マッチングアプリではあるものの、恋人だけではなく友人としての出会いもある。それぞれの置かれた境遇があるからこそ、さまざまな良さとツラさを感じられるようになっています。
題材をうまく活かした作品なので、人との繋がりを考えさせられる一冊になっています。
5.筒井康孝『時をかける少女』
放課後の誰もいない理科実験室でガラスの割れる音がした。壊れた試験管の液体からただようあまい香り。このにおいをわたしは知っている―そう感じたとき、芳山和子は不意に意識を失い床にたおれてしまった。そして目を覚ました和子の周囲では、時間と記憶をめぐる奇妙な事件が次々に起こり始めた。思春期の少女が体験した不思議な世界と、あまく切ない想い。わたしたちの胸をときめかせる永遠の物語もまた時をこえる。(「BOOK」データベースより)

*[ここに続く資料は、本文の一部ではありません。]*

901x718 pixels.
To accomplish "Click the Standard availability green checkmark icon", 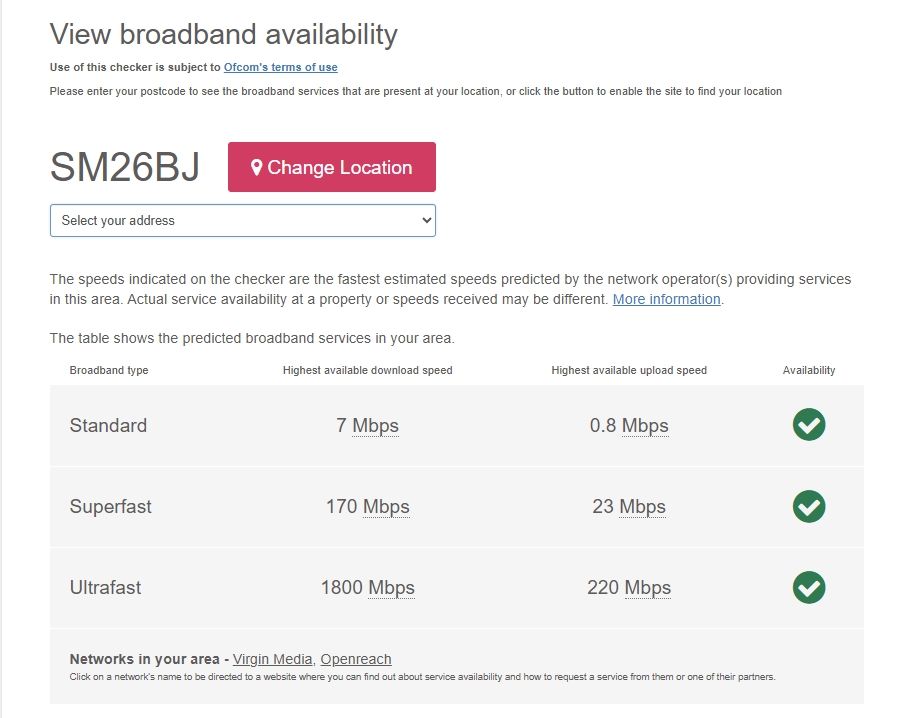I will click(809, 425).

映画が有名な作品だと思いますが、原作となっている小説もとても良いお話です。実は、映画のストーリーは小説とは違うものになっているので、初めて読む話という感覚を得られると思います。
映画を観ていると「あれ?この人はもしや?」という登場人物の気づきもあるので、こうした面白さもありますよ。表題作の他にも短編が収録されているので、一緒に楽しんでほしいです。
6.中田永一『百瀬、こっちを向いて。』
「人間レベル2」の僕は、教室の中でまるで薄暗い電球のような存在だった。野良猫のような目つきの美少女・百瀬陽が、僕の彼女になるまでは―。しかしその裏には、僕にとって残酷すぎる仕掛けがあった。「こんなに苦しい気持ちは、最初から知らなければよかった…!」恋愛の持つ切なさすべてが込められた、みずみずしい恋愛小説集。(「BOOK」データベースより)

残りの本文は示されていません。